• [Arbeitsschritte]:
(a) Fassen Sie den unten stehenden Text über die Verwertung von PEX-Abfällen in zwei Sätzen zusammen.
(b) Führen Sie den unten stehenden Text über die Verwertung von PEX-Abfällen im Anschluss an seinen letzten Satz weiter.

• [Textauszug]:
..............................
Wastewise facility Nokia

Wastewise-Anlage in Nokia. Quelle: Wastewise.

 

Der verflüssigte Kunststoffabfall ist keine sehr homogene Masse. Durch den Pyrolyseprozess werden zwar bestimmte Verunreinigungen im ursprünglichen Kunststoffabfall (Speisereste, Erde, Papier) beseitigt, aber es handelt sich immer noch um eine Mischung aus allen möglichen Materialien oder Chemikalien, die früher den Kunststoffprodukten zugesetzt wurden. In gewisser Weise ähnelt die Flüssigkeit fossilem Rohöl, und sie bleibt auch nur flüssig, wenn bestimmte Temperaturen aufrechterhalten werden. In diesem verflüssigten Kunststoffabfall sind jetzt jedoch die PEX-Produktionsabfälle von Uponor enthalten, da das Wastewise-Team diese in seiner Pyrolyseanlage einsetzen konnte. 

„PEX steht auf einer Liste von Materialien, die den Recyclern Kopfzerbrechen bereiten“, erklärt Kaisa Suvilampi, Geschäftsführerin und Partnerin bei Wastewise. „Anstatt uns auf Abfälle zu konzentrieren, die bereits recycelt werden können, war es immer unser Ziel, schwer zu recycelnde Kunststoffabfälle in ein Pyrolyseöl umzuwandeln, das die nötige Qualität für die Weiterverarbeitung besitzt. Und genau das haben wir mit den PEX-Abfällen von Uponor getan.“

Das Pyrolyseöl, das herkömmlichen Rohöl ähnelt, wird dann bei einer entsprechenden Temperatur zur Raffinerie von Neste in Porvoo, Finnland, transportiert. An diesem Standort betreibt Neste seit mehr als 50 Jahren eine konventionelle Rohölraffinerie. Das Unternehmen prüft derzeit jedoch, wie es seine Raffinerie in Porvoo vollständig in eine Produktionsstätte für erneuerbare und Kreislaufprodukte umgestalten kann, wodurch fossiles Rohöl als Rohstoff für die Raffinerie schrittweise wegfallen würde. Ein Teil des Rohöls wird bereits heute durch verflüssigten Kunststoffabfall wie das Pyrolyseöl von Wastewise ersetzt. Von jetzt an werden die zu Pyrolyseöl verarbeiteten PEX-Abfälle als Input für die Raffinerie verwendet und zusammen mit Rohöl zu Neste RE verarbeitet, einem Rohstoff für neue Kunststoffe.  

Neste Porvoo refinery

Neste-Raffinerie in Porvoo, Finnland. Quelle: Neste.
..............................
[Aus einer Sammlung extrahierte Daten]
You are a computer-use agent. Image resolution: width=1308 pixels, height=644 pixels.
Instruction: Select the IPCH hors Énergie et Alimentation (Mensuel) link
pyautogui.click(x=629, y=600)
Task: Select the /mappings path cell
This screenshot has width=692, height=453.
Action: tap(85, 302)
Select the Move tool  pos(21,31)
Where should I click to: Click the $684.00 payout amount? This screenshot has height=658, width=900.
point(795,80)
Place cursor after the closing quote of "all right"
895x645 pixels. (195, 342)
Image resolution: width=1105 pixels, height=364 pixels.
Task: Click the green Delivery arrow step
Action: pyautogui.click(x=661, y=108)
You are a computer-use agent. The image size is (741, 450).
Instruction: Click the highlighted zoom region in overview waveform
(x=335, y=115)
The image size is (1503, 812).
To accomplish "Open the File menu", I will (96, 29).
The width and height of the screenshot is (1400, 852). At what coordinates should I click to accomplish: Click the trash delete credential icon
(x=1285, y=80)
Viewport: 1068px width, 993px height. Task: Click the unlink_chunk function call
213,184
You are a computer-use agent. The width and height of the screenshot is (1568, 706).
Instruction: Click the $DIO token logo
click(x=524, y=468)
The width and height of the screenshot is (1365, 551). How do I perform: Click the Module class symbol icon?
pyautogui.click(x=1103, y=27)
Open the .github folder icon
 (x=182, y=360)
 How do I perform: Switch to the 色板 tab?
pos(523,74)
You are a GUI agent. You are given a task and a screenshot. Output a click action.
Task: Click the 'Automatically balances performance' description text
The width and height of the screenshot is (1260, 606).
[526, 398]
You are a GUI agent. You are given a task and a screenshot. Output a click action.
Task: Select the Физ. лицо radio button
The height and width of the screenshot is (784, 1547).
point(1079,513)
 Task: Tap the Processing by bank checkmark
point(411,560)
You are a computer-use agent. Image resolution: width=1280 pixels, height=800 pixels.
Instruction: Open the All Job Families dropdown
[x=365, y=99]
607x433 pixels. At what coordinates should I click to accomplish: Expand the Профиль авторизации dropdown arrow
..............................
• [Lösungen]:
(a) Wastewise wandelt schwer recycelbare Kunststoffabfälle, darunter nun auch die PEX-Produktionsabfälle von Uponor, in seiner Pyrolyseanlage in ein Öl um, das fossilem Rohöl ähnelt. Dieses Pyrolyseöl wird zur Neste-Raffinerie in Porvoo transportiert und dort zusammen mit Rohöl zu Neste RE verarbeitet, einem Rohstoff für neue Kunststoffe.

(b)
„Der Einsatz von verflüssigtem Kunststoffabfall direkt in der Raffinerie funktioniert in kleineren Mengen“, erklärt Heikki Färkkilä, Vice President Chemical Recycling bei Neste. „In Zukunft werden wir bei größeren Mengen neuartige Raffinerieverfahren benötigen, um die Qualität des Öls zu verbessern und zu gewährleisten, dass es als Drop-in-Rohstoff für die Kunststoffproduktion verwendet werden kann. In der Raffinerie Porvoo sollen in den kommenden Jahren entsprechende Kapazitäten aufgebaut werden. Wir werden dann in der Lage sein, jedes Jahr Hunderttausende Tonnen von verflüssigtem Kunststoffabfall zu verarbeiten.“

Im Rahmen des Projekts „PULSE“, das vom EU-Innovationsfonds mit 135 Millionen Euro gefördert wird, strebt Neste Vorbehandlungs- und Veredelungskapazitäten von 400.000 Tonnen pro Jahr an, die bis 2028 schrittweise erreicht werden sollen. Perspektivisch will das Unternehmen weltweit über 1 Millionen Tonnen Kunststoffabfall pro Jahr verarbeiten.

Zurück zum Ursprung der Kunststoffe

Durch die Verarbeitung des Pyrolyseöls in der Raffinerie wird ein hochwertiger recycelter Rohstoff gewonnen, der zu neuen Kunststoffen verarbeitet werden kann. Technisch gesehen könnte der Rohstoff - der im Prinzip aus sehr lange Ketten von Kohlenwasserstoffen besteht - nun in neue Kunststoffe für alle möglichen Anwendungen umgewandelt werden. Da das Ziel dieses speziellen Projekts jedoch darin bestand, den Kreislauf für PEX-Kunststoffe zu schließen, wird der recycelte Rohstoff zum Steamcracker von Borealis in Porvoo, Finnland, weitertransportiert. Im Steamcracker werden diese langen Ketten in kleinere Ketten umgewandelt, von denen eine Ethylen ist. Mit Ethylen ist der Kreis fast geschlossen. Was noch zu tun bleibt, ist die Umwandlung der Ethylen-Monomere in Polyethylen-Polymere. Dieser Schritt wird ebenfalls von Borealis in Porvoo durchgeführt.

 

Borealis Porvoo

Borealis-Werk in Porvoo, Finnland. Quelle: Borealis.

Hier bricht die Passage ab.